Wearable devices measure postoperative cardiac parameters in ICU

02 Sep 2021 bởiTristan Manalac
Wearable devices measure postoperative cardiac parameters in ICU

Wearable photoplethysmography (PPG)-based devices can accurately measure cardiac-related parameters and may enable noninvasive monitoring in the immediate postoperative and intensive care settings, according to a recent study.

“In this observational study, we have shown that the tested noninvasive, PPG-based devices provide an accurate assessment of systolic (SBP) and diastolic (DBP) blood pressure, mean arterial pressure (MAP), and pulse rate (PR) compared to the invasive, gold-standard measurements obtained using an arterial line (AL) in postcardiac surgery patients,” the researchers said.

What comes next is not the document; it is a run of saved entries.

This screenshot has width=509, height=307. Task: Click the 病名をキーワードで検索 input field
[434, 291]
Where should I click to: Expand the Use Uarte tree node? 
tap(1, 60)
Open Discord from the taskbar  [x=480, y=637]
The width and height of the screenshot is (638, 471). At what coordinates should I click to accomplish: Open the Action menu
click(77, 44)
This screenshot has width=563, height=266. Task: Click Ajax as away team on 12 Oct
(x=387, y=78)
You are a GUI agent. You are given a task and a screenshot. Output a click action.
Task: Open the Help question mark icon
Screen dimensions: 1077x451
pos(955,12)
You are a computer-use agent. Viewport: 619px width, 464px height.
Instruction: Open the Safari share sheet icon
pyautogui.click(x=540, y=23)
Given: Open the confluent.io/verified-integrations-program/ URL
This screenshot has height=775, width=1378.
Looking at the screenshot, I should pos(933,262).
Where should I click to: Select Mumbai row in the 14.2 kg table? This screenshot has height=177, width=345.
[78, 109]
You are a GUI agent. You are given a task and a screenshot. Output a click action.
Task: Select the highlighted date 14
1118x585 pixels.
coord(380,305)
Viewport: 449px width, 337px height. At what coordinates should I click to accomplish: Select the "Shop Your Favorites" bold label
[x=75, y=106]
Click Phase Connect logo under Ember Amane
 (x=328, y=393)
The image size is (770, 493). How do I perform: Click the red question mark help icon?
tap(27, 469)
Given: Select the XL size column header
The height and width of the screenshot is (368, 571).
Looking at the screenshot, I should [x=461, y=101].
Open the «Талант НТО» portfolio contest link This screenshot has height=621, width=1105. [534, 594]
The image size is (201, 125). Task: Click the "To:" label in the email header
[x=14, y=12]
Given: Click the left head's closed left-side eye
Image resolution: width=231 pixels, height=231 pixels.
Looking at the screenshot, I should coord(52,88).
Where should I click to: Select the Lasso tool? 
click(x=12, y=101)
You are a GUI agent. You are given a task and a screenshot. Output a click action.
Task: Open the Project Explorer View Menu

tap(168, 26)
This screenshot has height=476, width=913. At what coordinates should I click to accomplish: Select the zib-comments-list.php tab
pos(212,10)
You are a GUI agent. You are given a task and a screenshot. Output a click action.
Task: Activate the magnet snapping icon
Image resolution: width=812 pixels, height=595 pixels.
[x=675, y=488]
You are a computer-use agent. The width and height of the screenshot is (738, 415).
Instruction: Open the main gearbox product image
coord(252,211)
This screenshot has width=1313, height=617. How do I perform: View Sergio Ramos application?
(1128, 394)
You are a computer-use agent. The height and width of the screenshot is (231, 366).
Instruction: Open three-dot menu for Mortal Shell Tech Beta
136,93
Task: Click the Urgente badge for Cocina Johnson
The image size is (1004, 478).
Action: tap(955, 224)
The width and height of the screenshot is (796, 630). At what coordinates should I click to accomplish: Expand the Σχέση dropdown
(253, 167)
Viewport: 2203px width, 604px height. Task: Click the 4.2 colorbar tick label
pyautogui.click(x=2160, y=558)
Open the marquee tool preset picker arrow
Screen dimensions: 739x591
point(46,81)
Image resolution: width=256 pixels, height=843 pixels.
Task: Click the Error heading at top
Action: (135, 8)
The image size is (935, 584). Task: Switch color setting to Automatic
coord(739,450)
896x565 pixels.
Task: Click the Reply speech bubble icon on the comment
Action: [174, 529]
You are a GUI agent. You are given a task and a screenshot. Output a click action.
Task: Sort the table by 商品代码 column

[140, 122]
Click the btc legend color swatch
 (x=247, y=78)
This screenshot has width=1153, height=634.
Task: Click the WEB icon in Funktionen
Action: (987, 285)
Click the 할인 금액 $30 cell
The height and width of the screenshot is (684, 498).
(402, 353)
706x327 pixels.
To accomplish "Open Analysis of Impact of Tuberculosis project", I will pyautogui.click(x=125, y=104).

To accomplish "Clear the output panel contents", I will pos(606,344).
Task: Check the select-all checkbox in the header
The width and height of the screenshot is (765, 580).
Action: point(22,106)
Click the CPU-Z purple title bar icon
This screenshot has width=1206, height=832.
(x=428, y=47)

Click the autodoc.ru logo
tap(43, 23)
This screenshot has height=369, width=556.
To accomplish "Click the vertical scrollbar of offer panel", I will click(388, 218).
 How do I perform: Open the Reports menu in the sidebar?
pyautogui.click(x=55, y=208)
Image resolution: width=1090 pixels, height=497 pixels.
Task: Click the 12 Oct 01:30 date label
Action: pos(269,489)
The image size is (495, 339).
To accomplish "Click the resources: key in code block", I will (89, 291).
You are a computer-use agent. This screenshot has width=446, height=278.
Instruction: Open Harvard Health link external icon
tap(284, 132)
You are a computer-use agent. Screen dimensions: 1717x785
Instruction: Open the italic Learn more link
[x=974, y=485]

Ten patients (mean age 60±15 years), who were immediately admitted to the cardiac surgery intensive care unit (CSICU) after cardiac surgery, were enrolled and given both the wrist-worn and chest-patch configurations of a wireless PPG-based device. BP and PR measurements were compared to those by an invasive AL transducer, which was taken as the gold standard.

Participants were monitored for an average of 549±251 minutes, during which no adverse event related to both device configurations was reported. AL use likewise yielded no complications. [Front Med 2021;8:693926]

Comparing SBP, DBP, and MAP measurements revealed a relatively small bias of <1-mm Hg for both the chest patch and wristwatch monitors as compared with the AL standard. Limits of agreement (LOA) were also narrow for all three pressure measurements, suggesting good agreement between the wearable monitors and AL.

The same was true for PR, for which the wristwatch and chest patch monitors had a small bias of <1 beat/min and a narrow LOA of –3,3 beat/min relative to AL.

Correlation analysis further revealed that AL BP measurements were significantly associated with those from the wristwatch (SBP: r, 0.94; DBP: r, 0.93; MAP: r, 0.96; p<0.001 for all) and chest patch (SBP: r, 0.95; DBP: r, 0.93; MAP: r, 0.95; p<0.001 for all) wearable monitors. Similar findings were obtained for PR (wristwatch: r, 0.99; chest patch: r, 0.99; p<0.001 for both).

Moreover, both wristwatch and chest patch configurations performed comparably, yielding only small biases and narrow LOAs for BP parameters. Measurements were likewise significantly and strongly correlated between both configurations (r, 0.91, 0.87, and 0.92 for SBP, DBP, and MAP, respectively; p<0.001 for all).

“This PPG-based technology enables continuous, noninvasive remote patient monitoring and timely focused care, which may minimize morbidity and mortality without compromising measurement accuracy,” the researchers said.

“Future studies should focus on the advanced monitoring capabilities of these devices in a variety of clinical settings, from immediate hospital-based post-operative and intensive care units to posthospital and ambulatory settings,” they added.